Decision & Law Editorial Team
March 20, 2026
13 min read
2900 words
federal-preemptionai-regulationfederalismtrump-administrationstate-ai-lawsderegulation

Key Takeaways for Practitioners

  • On March 20, 2026, the Trump administration unveiled a proposed National AI Legislative Framework designed to eliminate the 'discordant mosaic' of state AI laws.

  • The Framework invokes federal preemption to nullify state AI regulations — potentially invalidating laws in California, Colorado, Texas, Illinois, and 40+ other states.

  • In January 2025, Trump revoked Biden's Executive Order 14110, eliminating AI safety protocols and red-teaming requirements for high-risk models.

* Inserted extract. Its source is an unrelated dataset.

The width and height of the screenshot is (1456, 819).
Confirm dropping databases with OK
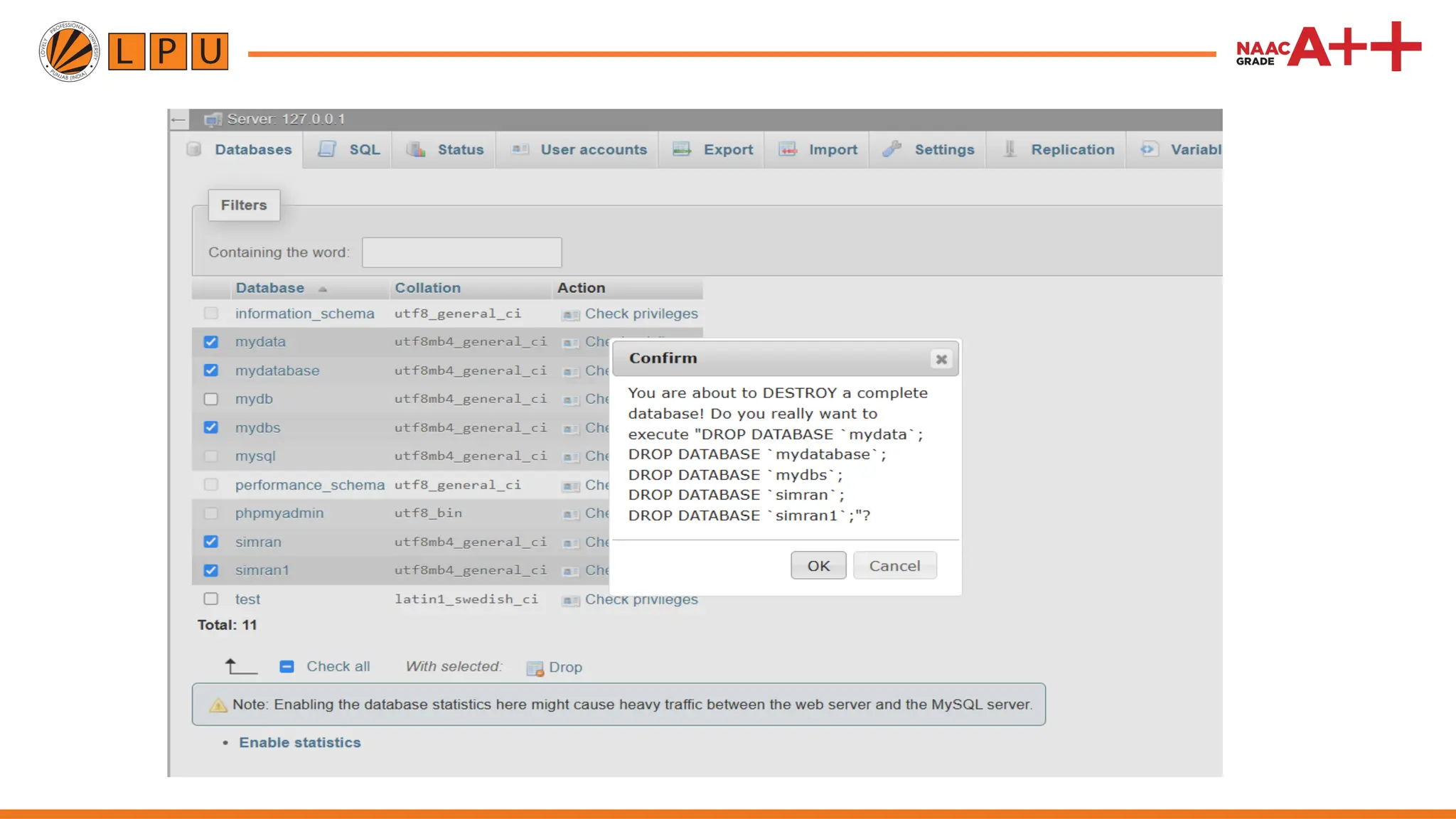818,565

  • The deregulatory bet: AI is too vital to national security and economic competitiveness to be constrained by state-level regulation.

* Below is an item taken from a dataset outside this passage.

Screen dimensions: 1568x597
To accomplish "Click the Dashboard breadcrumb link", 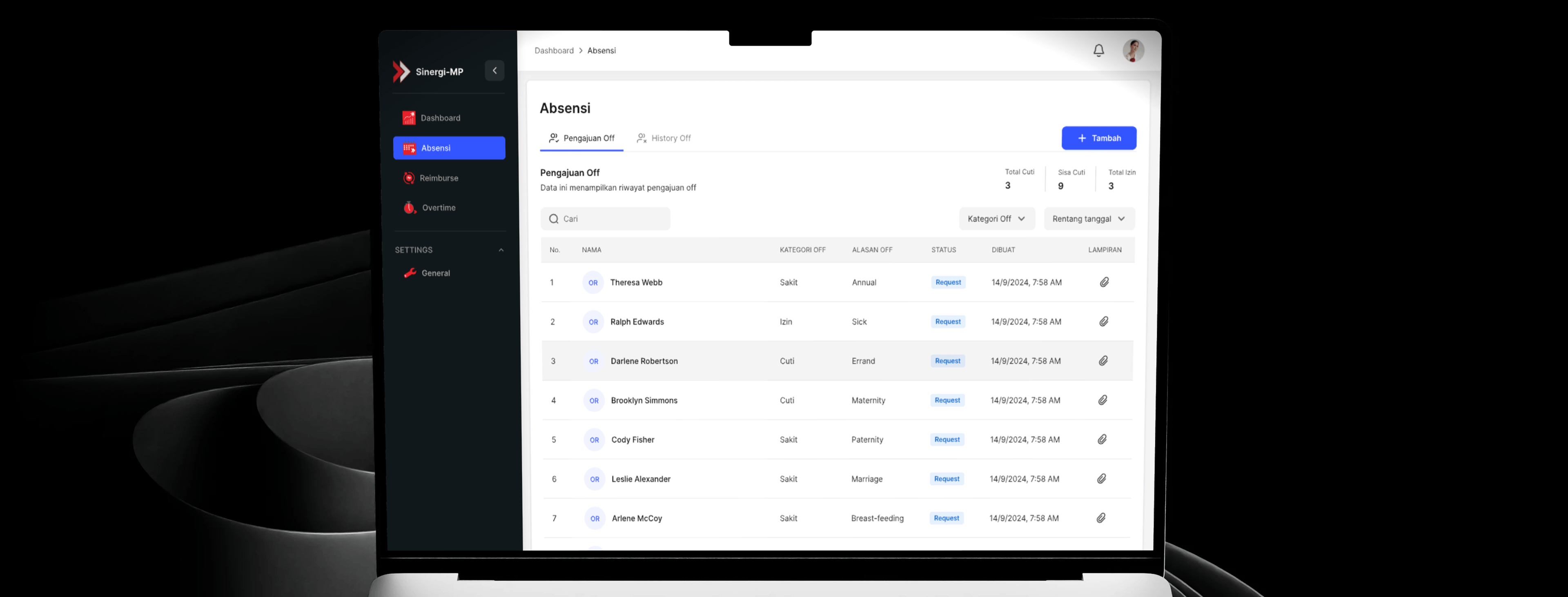I will pos(553,51).

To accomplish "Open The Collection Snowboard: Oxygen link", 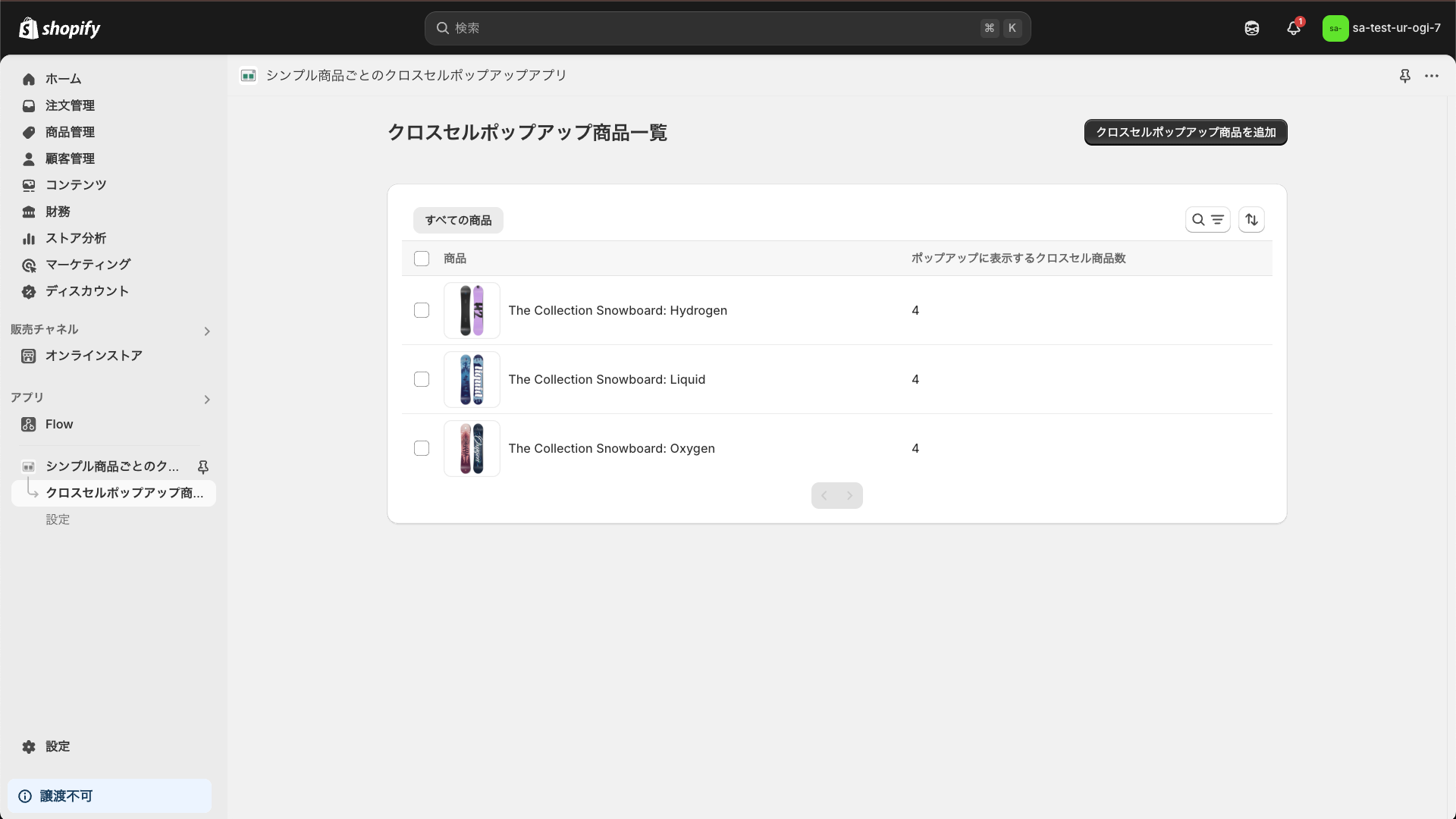I will tap(611, 448).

  • Critics: the Framework clears the path for Big Tech without establishing federal protections to replace the state safeguards it eliminates.

  • Direct conflict with state tracker: 194 AI laws enacted across 45 states in 2025 alone — many directly in the Framework's preemption crosshairs.

The End of the Mosaic

On March 20, 2026, the Trump administration unveiled its official proposal for a unified national framework on artificial intelligence — a document that, if enacted, would represent the most significant restructuring of US AI governance since the technology emerged as a major economic and security concern.

The Proposed National AI Legislative Framework is not a technical guideline. It is a preemption strategy. Its central purpose is to eliminate what the administration calls the "policy barriers" created by fifty inconsistent state AI laws, replacing them with a single federal standard optimized for American competitive dominance over China.

The implications for practitioners advising AI companies, technology clients, and regulated industries are immediate and significant.


The Regulatory Landscape the Framework Seeks to Displace

What States Have Built

Our 50-State AI Tracker documents the scope of what the Framework is targeting: 194 AI laws enacted across 45 states in 2025 alone. These laws cover:

  • Algorithmic discrimination in employment (Illinois, New York, Colorado)
  • AI use in criminal justice — risk assessments, facial recognition (Virginia, Colorado, California)
  • Health insurance AI prior authorization (Arizona, Indiana, Maryland, Nebraska, Texas)
  • Deepfake regulations — electoral, sexual, commercial (30+ states)
  • Government AI transparency and human oversight requirements (Kentucky, Montana, Utah)
  • AI in education restrictions (Nevada, Illinois)

This is not a peripheral regulatory environment. It is the primary legal framework that most US AI deployments operate under today.

The Biden Baseline

The Framework explicitly displaces not just state law but also Biden-era federal policy. In January 2025, President Trump revoked Executive Order 14110 — Biden's October 2023 AI Executive Order that had established:

  • Safety testing requirements for frontier AI models
  • Red-teaming mandates for high-risk systems
  • Transparency obligations for AI-generated content
  • NIST AI Risk Management Framework as a federal reference standard

The new mandate: remove regulatory obstacles to American AI innovation.


The Preemption Theory

How Federal Preemption Works

The Supremacy Clause of the US Constitution establishes that federal law supersedes conflicting state law. Federal preemption operates through three mechanisms:

Express preemption: Congress explicitly states that federal law preempts state regulation in a field.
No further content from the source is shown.